わたしも自分のケースをそっと開いて、カナデに借りたトランペット……もといカナデ2号に手を伸ばす。冷たい金属の感触に、少しだけ身が引き締まる気がした。
「……ミナ。初めての定演のこと、覚えてる?」
トランペットを抱えたカナデが、首を傾げてわたしを見ていた。少しだけ照れくさそうなその仕草が可愛くて、胸が締め付けられる。「もちろん」と笑うと、カナデは頷く。
「あの時、ミナは……ゲールフォースを選曲した理由が、外国の星空の下で演奏する私の姿が思い浮かんだからって、言ってくれたよね。嬉しかったよ。大好きなミナが、私の演奏にそんな祈りを込めてくれたことがさ」
カナデは俯いて、右手でピストンを弾き続けた。無造作に動く指先の滑らかな動きが、わたしの心臓を高鳴らせる。カナデは三本の指で全てのピストンをぐっと押し、顔を上げた。
「だから、少しきざすぎるかもしれないけど……ミナの夢を、叶えたいなと思って。星が綺麗に見えて良かったよ。ここは外国じゃないけど……それはちょっと我慢して」
照れたように頬を掻くカナデに、カナデ2号を置いて思わず両手を伸ばして抱き着いてしまう。そのために、トランペットを持ってきてくれてたなんて。わたしがあの時曲に込めた願いを、本当に叶えようとしてくれるなんて。本当に、カナデはきざなんだから。そんなカナデのことが、たまらなく愛おしい。頬を寄せてありがとうと言い続けると、「ミナったら、まだ演奏してないんだから。失敗したらどうすんの」といつもの調子で笑われた。
波の音だけが響く暗い海辺で、カナデが金色のトランペットを抱えてわたしを見つめていた。カナデは静かに楽器を構え、一度だけ小さく息を吐き出す。瞼を下ろしたカナデはまるでトランペットにキスするみたいに、優しくマウスピースに口付けた。海風に髪を揺らしながら、星の瞬きが、その輪郭を柔らかく縁取っている。
そして、吹き出された音は……まるで夜空を切り裂く、風のようだった。
カナデのトランペットから放たれた一音は、冷たく澄んだ闇の中を、光のように真っ直ぐに伸びていった。
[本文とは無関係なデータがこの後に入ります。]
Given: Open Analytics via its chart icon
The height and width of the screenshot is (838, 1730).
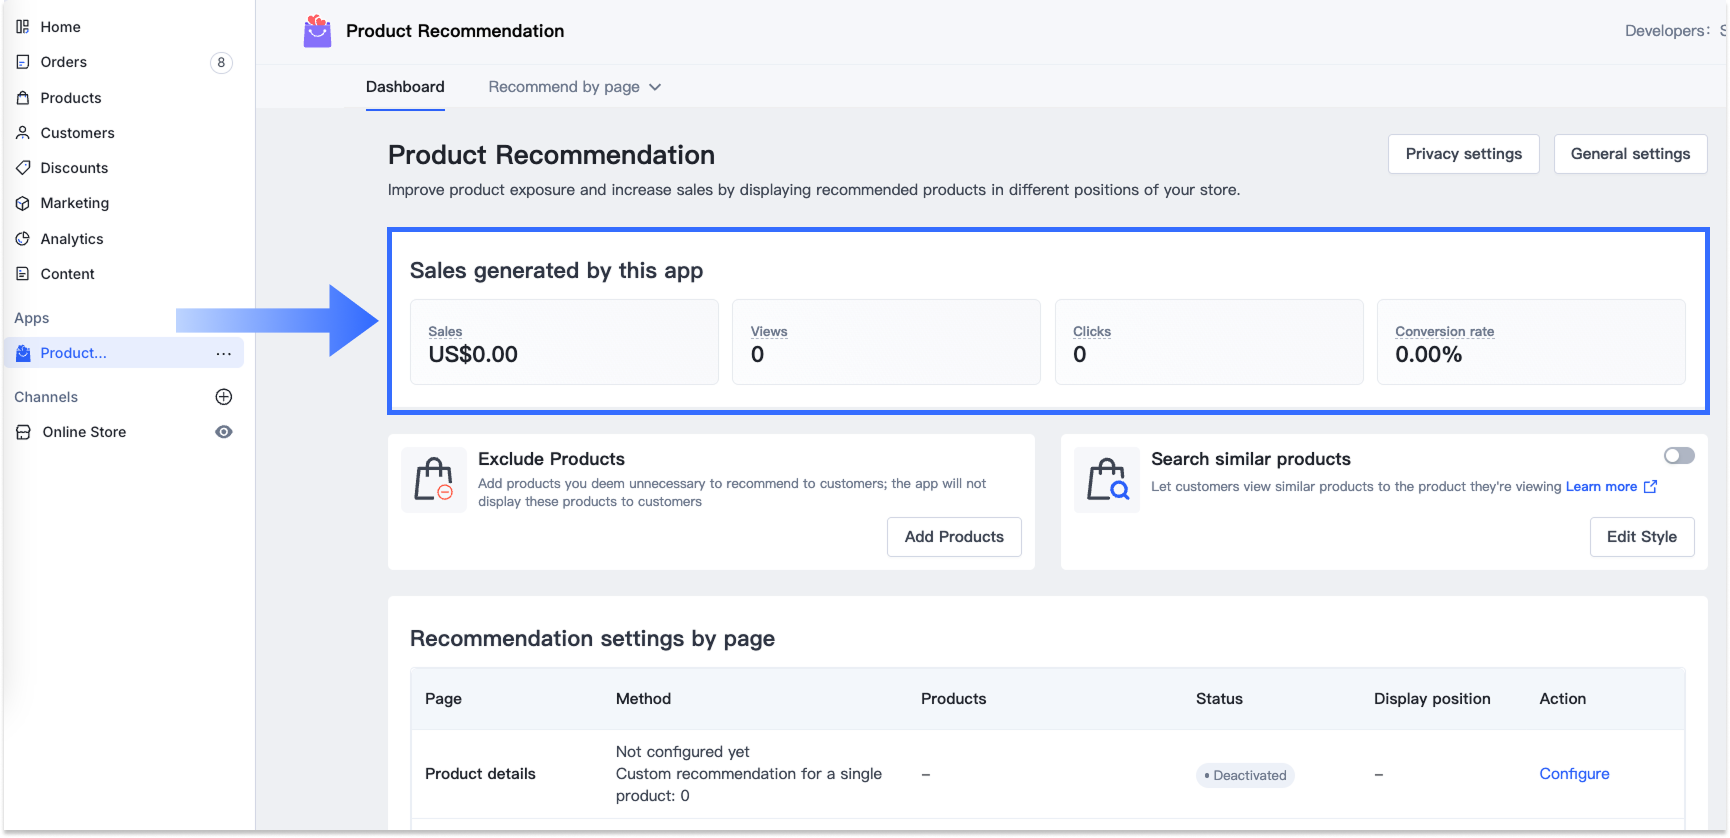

静寂に満たされていた海辺に、ただひとつの旋律が立ち上がる。低く、温かく。波の音と重なるように、ゆるやかな導入部が夜を震わせる。メロディは風のように移ろい、まるで遠い場所から物語を連れてきたみたいに、わたしの胸を震わせた。どこまでも穏やかで、どこまでも寂しくて……。
でも確かに、わたしにだけ届くように、演奏されている音だった。
目を閉じると、音が星と重なった。二年前の定期演奏会でカナデのソロを聴いたときの、あの一瞬を思い出す。スポットライトを浴びながら音を奏でたカナデの姿が、あの頃は届かないほど遠く見えて、まぶしくて、どうしようもなく好きだった。
だけど今は、目の前で……わたしのためだけに、吹いてくれている。あの時夢に見た情景が、いま、本当に叶ってしまっている。
カナデの指が青いピストンを滑るたびに、音が波に溶けていく。金色のトランペットが星の光を反射して、まるで夜空のひとつになっているようだった。
風のようなフレーズがひとつ終わり、クライマックスに向けて旋律が跳ね上がる。音が空へ、空へと登っていく。高らかな音が天球の頂点に届いた瞬間、星がひとつ、流れた気がした。
息を吸う音、ピストンのきしむ音、マウスピースと唇が擦れる微かな音。すべてが愛おしくて、胸が痛いくらいに苦しい。これ以上好きになれないと思っていたのに、また好きになってしまう。
最後の音が、星の海に吸い込まれるように消えていった。風が止まり、音が止まり、世界がふたたび静寂を取り戻す。
わたしは何も言えなかった。言葉なんて、とてもじゃないけど、追いつかなかった。ただ、カナデの元へ歩み寄り、何も持たずに、その身体を抱きしめた。
「……ミナ、愛してるよ」
カナデはどこか掠れた声で囁いて、片手でわたしを抱き寄せた。わたしはその腕の中で何度も頷き、ただカナデの服を濡らしていた。